Great, someone hep to force carriers and spin! Since Wikipedia (my window on the world) leaves the status of the graviton unclear as a boson and I'm a sucker for all Russian-dolls / kitty-In-the-keg cosmologies, let me just ask you if any consideration has ever been given to the possibility that gravitons might be things on the scale of, say, planets, thereby providing an overlap between our little realm and one on a seriously large scale. (I wouldn't dare start a thread with such a notion, but your "temporal proximity" leads me to risk it, particularly since the question seems a little less idiotic now that the Higgs boson is turning out to be so large.)

Last edited: Jul 12, 2015
13. Jul 12, 2015

Chalnoth

What? No. There's been a lot of work done on quantum gravity, and there are a lot of things that we do know. The spin-2 massless graviton is one of them.

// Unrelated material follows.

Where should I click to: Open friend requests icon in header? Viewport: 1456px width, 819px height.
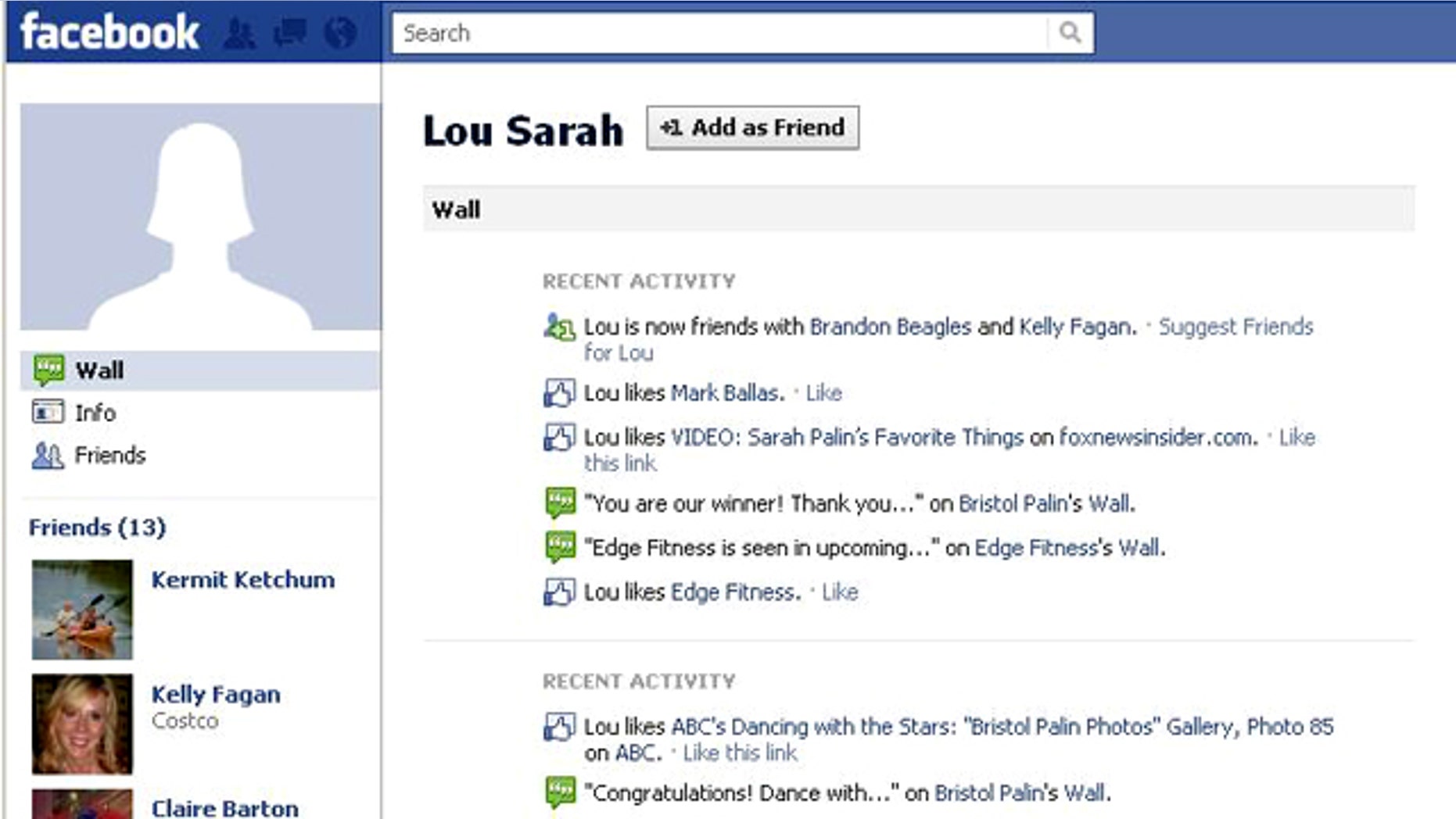tap(238, 34)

Now, to be clear, the spin-2 massless graviton is not necessarily a completely accurate description of what quantum gravity must be. Instead, it's an effective field theory. That is, at relatively low energies, whatever quantum gravity is must act like it is mediated by a massless spin-2 particles. This is the only way that it could behave like General Relativity.

14. Jul 12, 2015

rootone

Is the Higgs boson so unexpectedly large?
My impression was that it was discovered (at around 125 GeV) to be within the theoretically predicted range, after earlier CERN experiments had ruled out the range below about 115 GeV, and the Tevatron in the US had produced results indicating it unlikely to be above 140 GeV.

15. Jul 12, 2015

slatts

What I meant was, "now that the expectedly large Higgs boson has been found to exist". Sorry for the confusion.

Last edited: Jul 12, 2015
16. Jul 12, 2015

slatts

Got it about the spin-2 particle being massless, which effectively rules out any relation to scaled-down planets. Thanks.